Quand OpenAI était une association à but non lucratif
Au moins trois membres du board, Tasha McCauley, Helen Toner et Adam D'Angelo sont proches du mouvement EA et ont déjà alarmé sur les dérives de l’IA qui pourrait conduire à l’extinction de l’humanité. Au contraire, Sam Altman, le patron déchu, pousse au développement effréné de l’IA (avec quelques garde-fous). C’est d’ailleurs lui qui a poussé à ce qu’OpenAI, à l’origine une association à but non lucratif, se transforme en entreprise. Il a récemment fait monter Microsoft au capital, ce dernier détenant 49% d’OpenAI. Le géant a investi 13 milliards de dollars dans la startup, d’où sa colère d’apprendre une minute avant -littéralement- l’éviction de Sam Altman, le chouchou de la Silicon Valley, perçu comme le nouveau Steve Jobs.
Après avoir tracté tout le week-end pour que Sam Altman reprenne ses fonctions, le DG de Microsoft a annoncé ce lundi 20 novembre au matin un nouveau rebondissement : "Nous sommes extrêmement heureux d’annoncer que Sam Altman et Greg Brockman (tous deux cofondateurs d’OpenAI, NDR), ainsi que leurs collègues, rejoindront Microsoft pour diriger une nouvelle équipe de recherche avancée sur l’IA". Et "leurs collègues" pourraient être plus nombreux que les membres du CA d’OpenAI ne le pensent.

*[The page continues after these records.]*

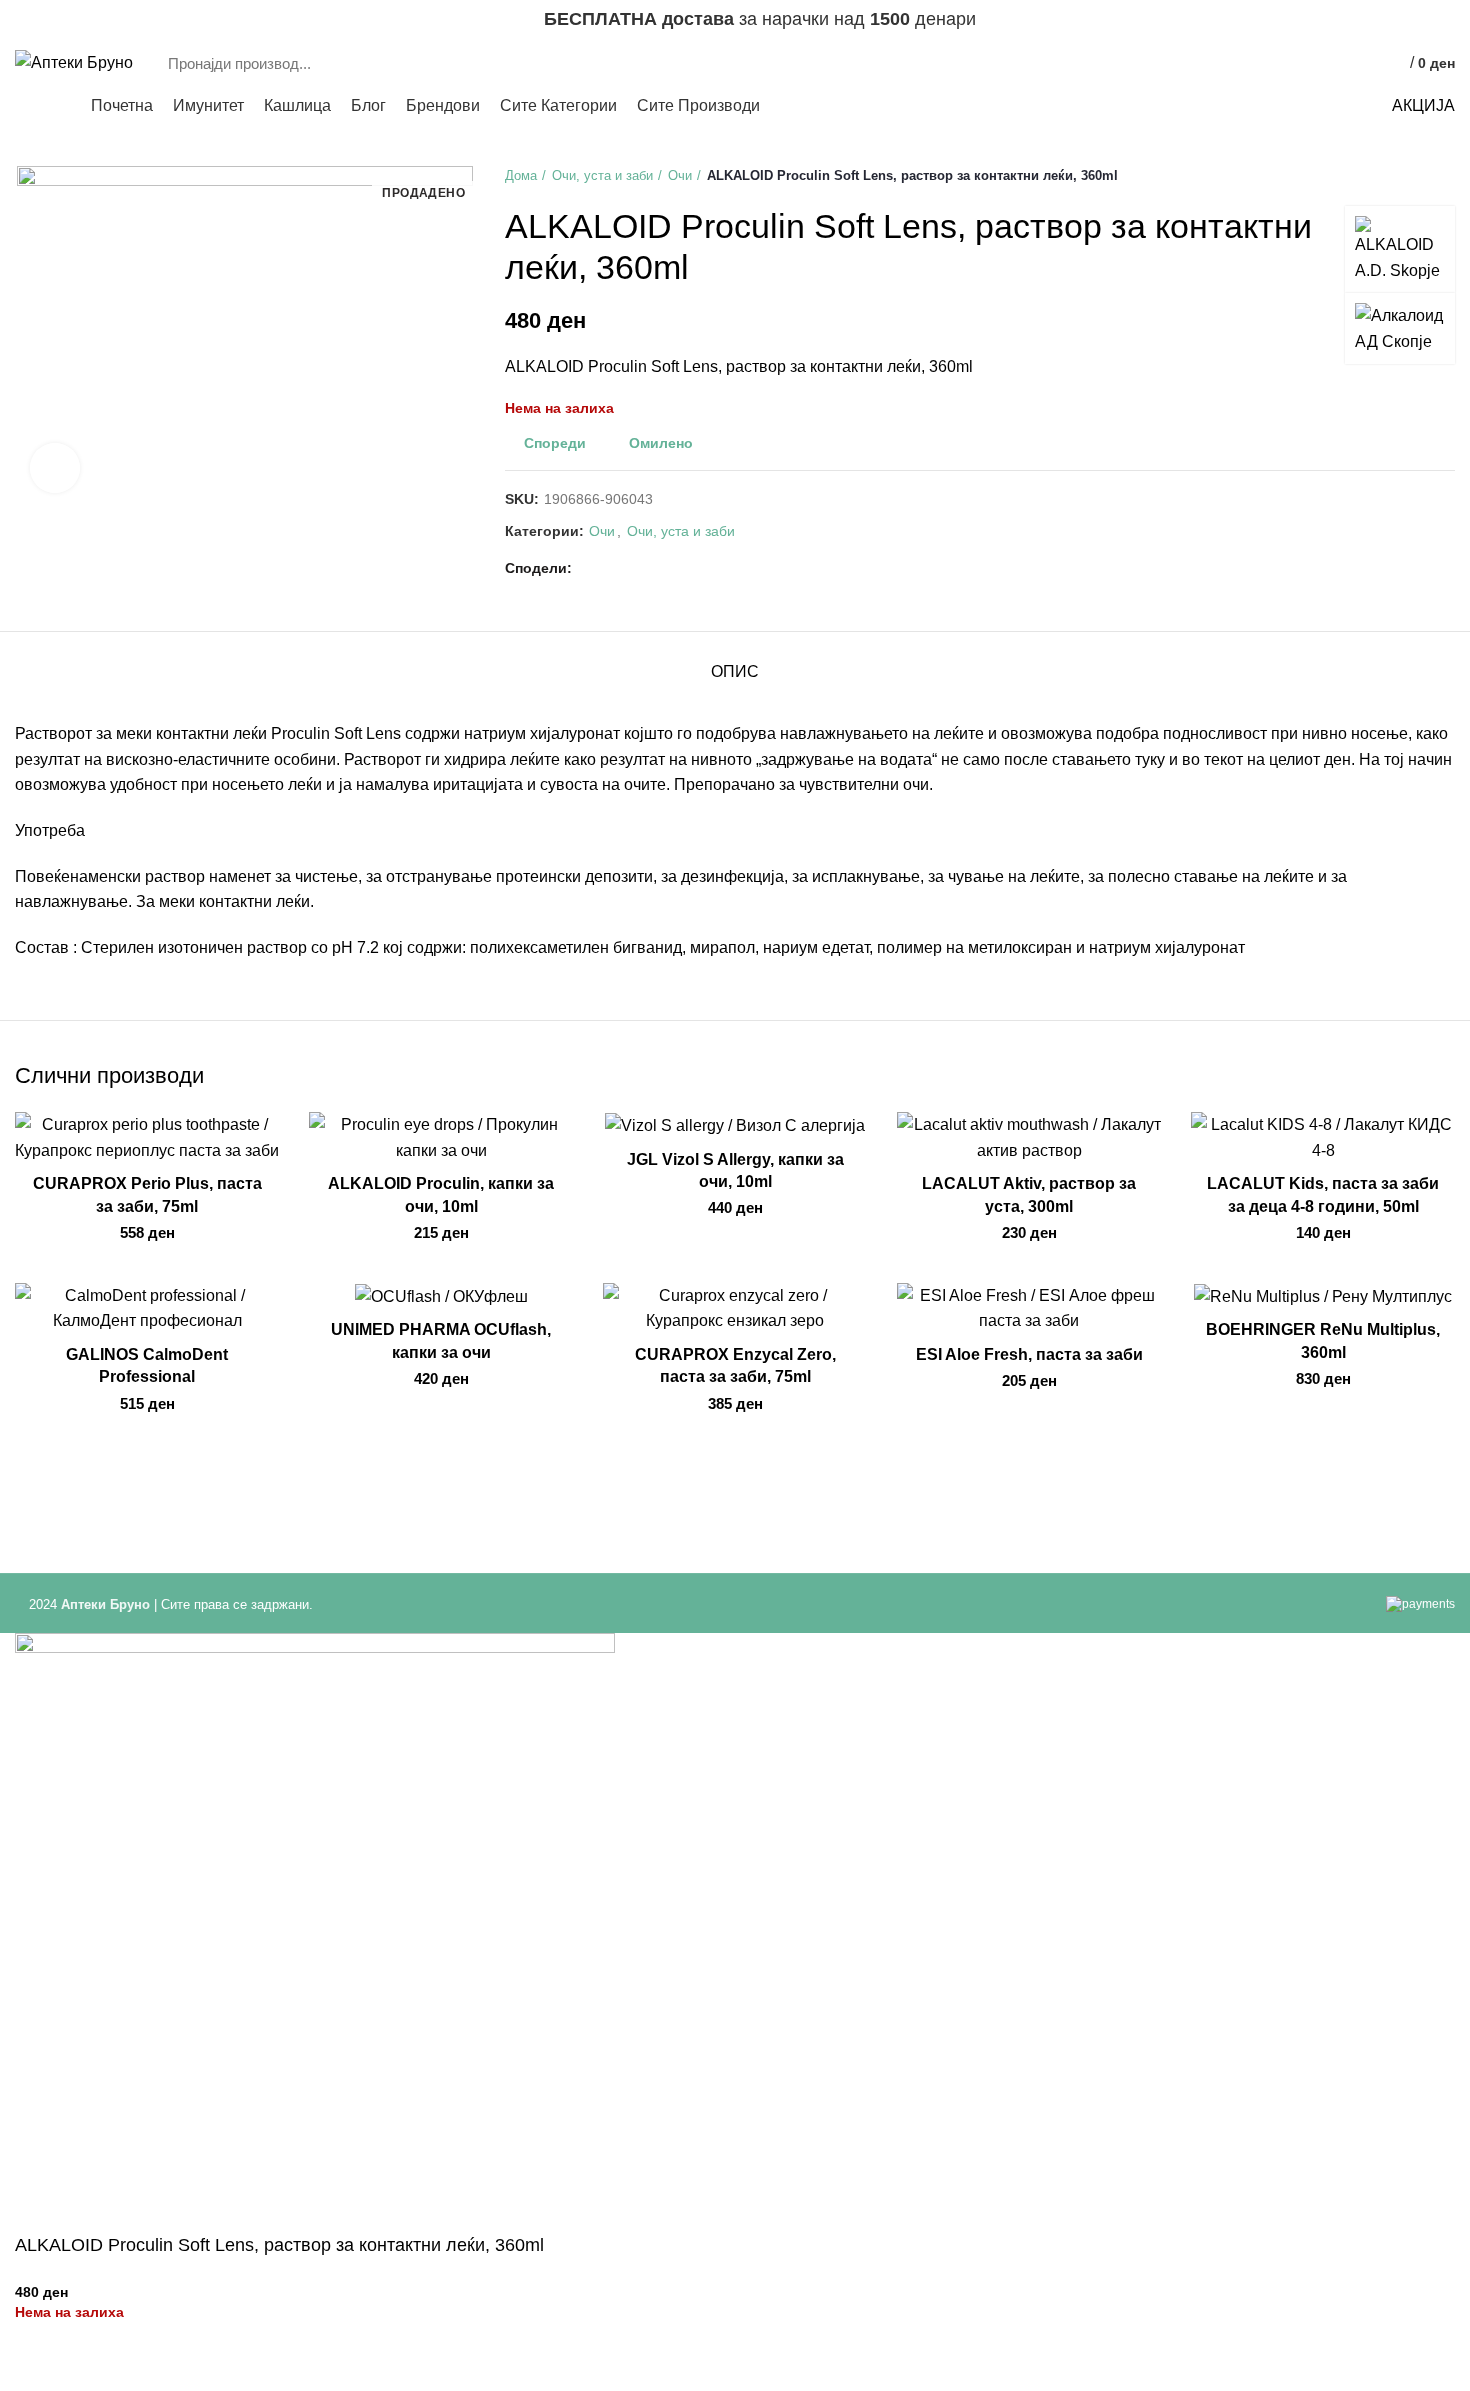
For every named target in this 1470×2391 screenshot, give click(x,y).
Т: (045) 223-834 (194, 20)
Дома (521, 175)
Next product (1445, 176)
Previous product (1405, 176)
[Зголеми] (55, 468)
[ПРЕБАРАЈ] (1258, 63)
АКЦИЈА (1423, 105)
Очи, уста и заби (602, 175)
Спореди (555, 443)
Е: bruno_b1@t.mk (74, 20)
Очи (680, 175)
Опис (735, 671)
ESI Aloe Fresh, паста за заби (1029, 1354)
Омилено (661, 443)
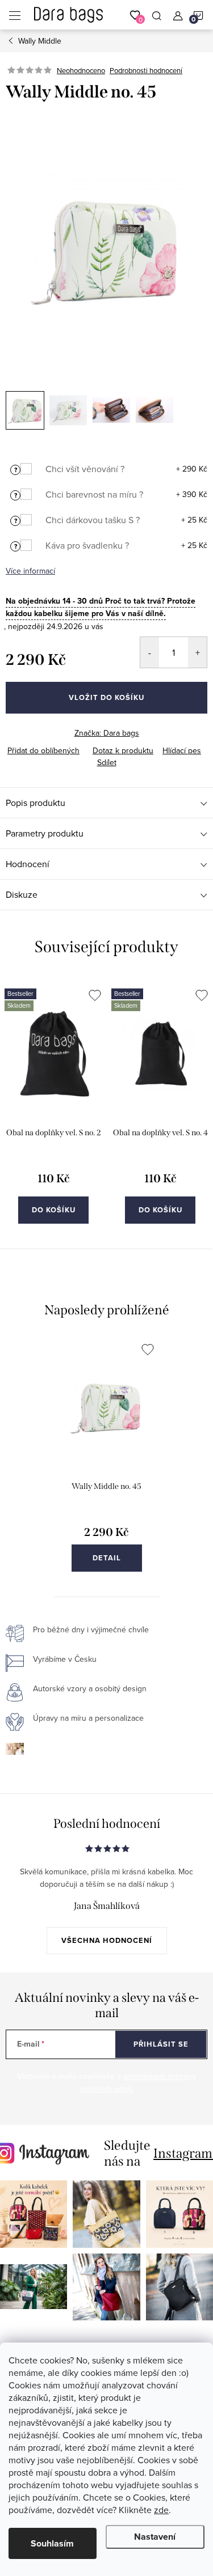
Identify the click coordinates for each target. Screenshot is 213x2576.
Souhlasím (52, 2543)
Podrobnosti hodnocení (146, 70)
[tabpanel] (53, 1112)
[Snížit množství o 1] (149, 652)
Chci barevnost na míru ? (94, 494)
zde (161, 2509)
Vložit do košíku (106, 697)
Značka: (106, 733)
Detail (107, 1557)
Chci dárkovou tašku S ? (92, 519)
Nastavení (155, 2536)
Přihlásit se (161, 2044)
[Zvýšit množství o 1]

We remain committed to our partnership with OpenAI and have confidence in our product roadmap, our ability to continue to innovate with everything we announced at Microsoft Ignite, and in continuing to support our customers and partners. We look forward to getting to know Emmett…
— Satya Nadella (@satyanadella) November 20, 2023
Le soutien massif des salariés à Sam Altman
Dans une lettre publiée par le site Wired lundi après-midi, plus de 500 employés -sur 700- d’OpenAI, menacent de rejoindre Microsoft si le conseil d’administration ne démissionne pas et ne reconduit pas Sam Altman. "Vos actions ont montré clairement que vous êtes incapable de superviser OpenAI. Nous sommes incapables de travailler pour ou avec des personnes qui manquent de compétence, de jugement et de souci pour notre mission et nos employés", écrivent les signataires. "Nous, soussignés, pouvons choisir de démissionner d'OpenAI et de rejoindre la filiale Microsoft nouvellement annoncée, dirigée par Sam Altman et Greg Brockman. Microsoft nous a assuré qu'il y aurait des postes pour tous les employés d'OpenAI dans cette nouvelle filiale si nous choisissions d'y adhérer."
Le conseil d’administration n’a pour l’instant pas réagi mais devra sûrement se positionner dans les heures à venir. Rappelons, comme l’indique le New York Times, qu’en 2020, un groupe d’employés avait déjà démissionné d’OpenAI craignant que l’entreprise ne devienne trop commerciale. Ils avaient rejoint le laboratoire Anthropic. Sam Altman, lui, s’est toujours défini comme un "centriste" de l’IA.